First, identify your snacking patterns. Ask yourself these three questions to help determine your current habits.
1. What are your favorite snacks?
By identifying your favorite snacks, you might start to see a trend. We all typically have a preferred flavor profile. When you’re craving something, is it usually sweet or salty? Knowing what you prefer can help you choose healthier sweet or salty snacks that still satisfy those cravings.
2. What times of the day do you snack or find yourself searching for food: morning, afternoon or evening?
Identifying what time of the day you snack or find yourself hungry can help you be prepared for those times. For example, if you tend to get hungry mid-afternoon, ensure you pack a snack that will leave you feeling satisfied on your way home.
3. Are some of your snacking habits causing overeating or overindulgence?
In other words, do you snack on things you probably don’t need or when you’re not actually hungry? If you have trigger snack times that tend to cause overeating or overindulgence, the first step is to understand your triggers. Once you identify some of your triggers, you can strategize ways to avoid them.
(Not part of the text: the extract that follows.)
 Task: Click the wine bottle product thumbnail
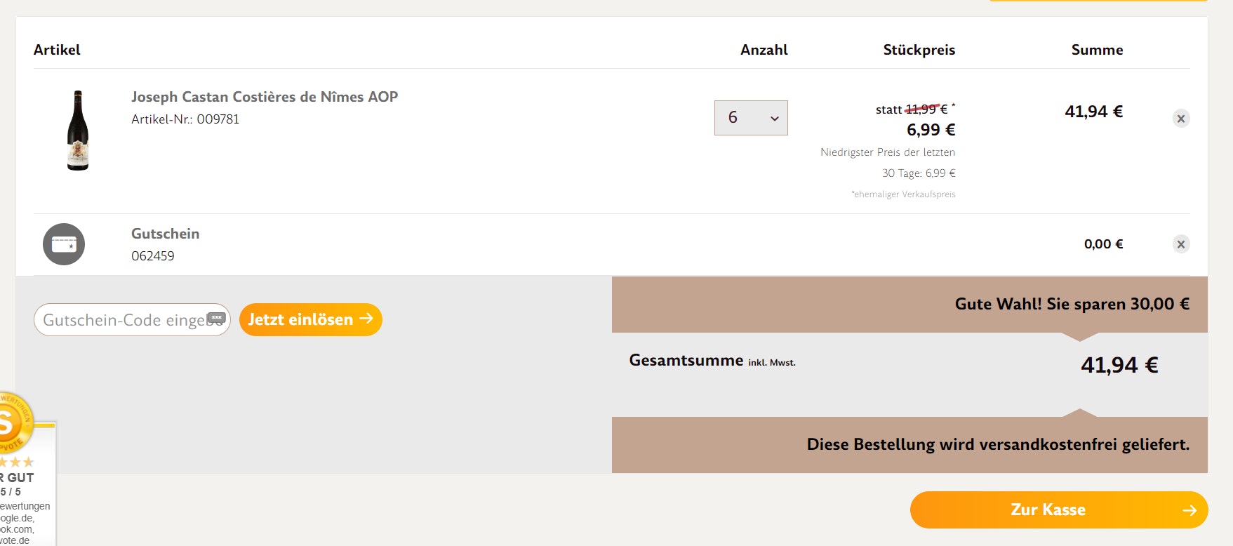point(78,131)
For example, if you tend to snack in the evening on your couch in front of the TV, perhaps the couch is a trigger area, or perhaps your living room is right beside your kitchen where food is readily available. Try moving your evening routine to your bedroom.
Simple strategies to end mindless snacking
Control your portions
This will ensure you don’t mindlessly overeat. For example, instead of sitting down in front of the TV with the entire bag of popcorn, portion it out into a small bowl and put the rest away. Take just a small handful of nuts instead of the whole container.
Evaluate your hunger
Are you truly hungry (stomach-rumbling hunger), or are you eating out of habit? If you don’t need to eat, try chewing a piece of gum or drinking coffee, tea or water instead.
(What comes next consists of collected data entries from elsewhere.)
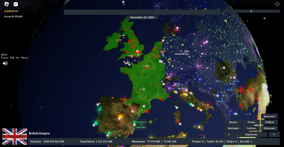This screenshot has height=147, width=284.
Task: Go to previous map modes page
Action: tap(229, 135)
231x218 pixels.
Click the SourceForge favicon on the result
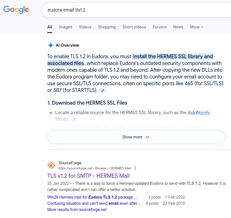click(x=51, y=165)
Delay and distract cravings
If you’re craving something sweet or salty, but you’re not truly hungry, tell yourself you can have that snack, but after you’ve waited 20 minutes. During that 20 minutes, do something that will distract you from snacking (like checking emails, taking your dog for a walk or doing some chores).
If you’re still craving the snack after the 20 minutes, indulge in a small amount and satisfy that craving. Often, though, you’ll realize you don’t really need the snack, and the intense craving is gone.
When possible, don’t eat while distracted. Instead, stop and take a few minutes to enjoy your snack. This will decrease your risk of overeating and promote more mindful snacking.